The evolution of Béal na Bláth commemorations

Ahead of the centenary of the death of Michael Collins later this year, the site of his fall at Béal na Bláth will undergo a much needed upgrade. Cork County Council is spearheading an enhancement of the historic site where people have gathered every August to honour ‘The Big Fella’. Pauline Murphy looks back on those commemorations over the decades.

Soldiers firing a volley of shots at Béal na Bláth in 1923

The first Michael Collins commemoration at Béal na Bláth was held just a year after his death, in August 1923. The road today looks very different from the one on which Collins died; back then it was just a small lane mostly used by locals.

A small black wooden cross was erected at the spot where Collins was shot and those present included members of the Collins family, Kitty Kiernan and General Richard Mulcahy, who led a troop of Free State soldiers. Mulcahy delivered a short oration and an army chaplin said prayers. Following the laying of some wreaths, a volley of shots was fired by the soldiers to signal the end of the first commemoration. 

In 1924 the army purchased a strip of land along the roadside at Béal na Bláth and commissioned the large limestone Celtic cross that stands there today. However, for engineering reasons the monument was built across the road from where Collins was actually shot.

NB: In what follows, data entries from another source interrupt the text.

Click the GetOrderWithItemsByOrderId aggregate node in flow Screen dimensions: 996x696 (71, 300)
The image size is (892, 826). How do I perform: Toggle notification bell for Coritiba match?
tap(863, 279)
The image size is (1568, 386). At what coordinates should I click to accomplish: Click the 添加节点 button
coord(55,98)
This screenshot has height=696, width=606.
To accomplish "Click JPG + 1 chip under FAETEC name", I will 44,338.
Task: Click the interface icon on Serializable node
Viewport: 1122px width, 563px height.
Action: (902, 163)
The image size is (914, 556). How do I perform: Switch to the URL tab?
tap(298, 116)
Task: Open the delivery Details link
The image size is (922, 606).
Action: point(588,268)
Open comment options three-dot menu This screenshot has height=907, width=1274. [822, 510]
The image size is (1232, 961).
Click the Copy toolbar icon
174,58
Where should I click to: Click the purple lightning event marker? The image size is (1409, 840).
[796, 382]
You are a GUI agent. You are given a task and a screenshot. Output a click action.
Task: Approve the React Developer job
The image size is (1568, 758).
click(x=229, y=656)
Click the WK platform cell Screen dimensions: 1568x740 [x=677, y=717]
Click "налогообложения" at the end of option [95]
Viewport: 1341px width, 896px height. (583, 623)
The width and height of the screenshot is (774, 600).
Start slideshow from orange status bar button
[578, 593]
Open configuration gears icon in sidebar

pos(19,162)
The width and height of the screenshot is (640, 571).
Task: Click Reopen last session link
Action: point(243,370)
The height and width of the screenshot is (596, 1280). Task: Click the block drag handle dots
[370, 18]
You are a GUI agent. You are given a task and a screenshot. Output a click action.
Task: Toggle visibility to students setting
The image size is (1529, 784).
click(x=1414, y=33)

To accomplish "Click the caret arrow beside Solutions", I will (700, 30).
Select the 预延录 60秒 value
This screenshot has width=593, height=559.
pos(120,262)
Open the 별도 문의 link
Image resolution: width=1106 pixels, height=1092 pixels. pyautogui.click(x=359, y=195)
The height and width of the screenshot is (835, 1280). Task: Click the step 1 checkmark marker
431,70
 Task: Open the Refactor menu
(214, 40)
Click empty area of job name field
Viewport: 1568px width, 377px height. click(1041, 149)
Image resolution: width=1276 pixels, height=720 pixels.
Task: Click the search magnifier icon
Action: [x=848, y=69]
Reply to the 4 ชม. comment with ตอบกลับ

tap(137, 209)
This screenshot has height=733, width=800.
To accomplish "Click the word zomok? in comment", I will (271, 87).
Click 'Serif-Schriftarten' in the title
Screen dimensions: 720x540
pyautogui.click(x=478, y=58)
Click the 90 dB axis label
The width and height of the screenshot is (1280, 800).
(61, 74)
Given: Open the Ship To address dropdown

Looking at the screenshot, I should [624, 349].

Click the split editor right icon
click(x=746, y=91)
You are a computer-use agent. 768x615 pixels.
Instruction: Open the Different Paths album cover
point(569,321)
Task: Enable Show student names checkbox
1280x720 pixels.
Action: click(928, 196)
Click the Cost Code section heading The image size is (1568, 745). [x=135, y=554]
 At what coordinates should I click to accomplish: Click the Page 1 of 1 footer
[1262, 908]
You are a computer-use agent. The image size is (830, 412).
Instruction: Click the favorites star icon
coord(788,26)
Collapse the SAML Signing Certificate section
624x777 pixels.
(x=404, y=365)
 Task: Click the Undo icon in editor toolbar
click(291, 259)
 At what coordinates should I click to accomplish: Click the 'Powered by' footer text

The railings surrounding the monument today are not an original feature. 

WT Cosgrave unveiled the monument in front of a large crowd in 1925 and over the years the landscape has gradually changed to accommodate ever larger gatherings; the road was widened and scrub and many trees have been cleared away.

The ’30s were a difficult time at Béal na Bláth. In 1932 General Richard Mulcahy gave the oration to mark the 10th anniversary of the fatal ambush but the commemoration was blighted by the Blueshirts (the Army Comrades Association), a right wing facist group led by Eoin O’Duffy, who styled himself as an Irish Mussolini. They arrived at the site in large numbers, wearing their namesake blue shirted uniforms and giving the facist raised arm salute.

In 1933 the Blueshirts were at their peak with their leader O’Duffy becoming the first president of the newly formed Fine Gael party.  

For that year’s commemoration the Fianna Fáil government ordered a ban on army participation and placed a Garda Síochána ring of steel around the area to prevent Blueshirts attending.

The following year Blueshirts marched on Béal na Bláth again and the event was marred by violence when scuffles broke out between O’Duffy’s men and those opposed to them.

O’Duffy showed up at Béal na Bláth again in 1935 and in1936, the last time he attended the commemoration – he used the platform to announce he was going Spain to fight for dictator Francisco Franco in that country’s civil war.

In 1939 a local Commemoration Committee was formed. That same year permission was finally granted by the government to erect a headstone over the grave of Michael Collins at Glasnevin. 

Low key commemorations were held at Béal na Bláth throughout the 1940s. In 1948 an inter-party government replaced Fianna Fáil and the army was granted the right to participate. In 1951 Fianna Fáil were back in power and the army were once again banned. In 1972 that ban was completely overturned for the 50th anniversary of Collins’ death.

The political and social landscape is much changed for the upcoming 100th anniversary commemoration at Béal na Bláth. Tribal ownership of the statesman from West Cork has waned and, a century after his death, Michael Collins can now be remembered not by one side or another, but by all of us.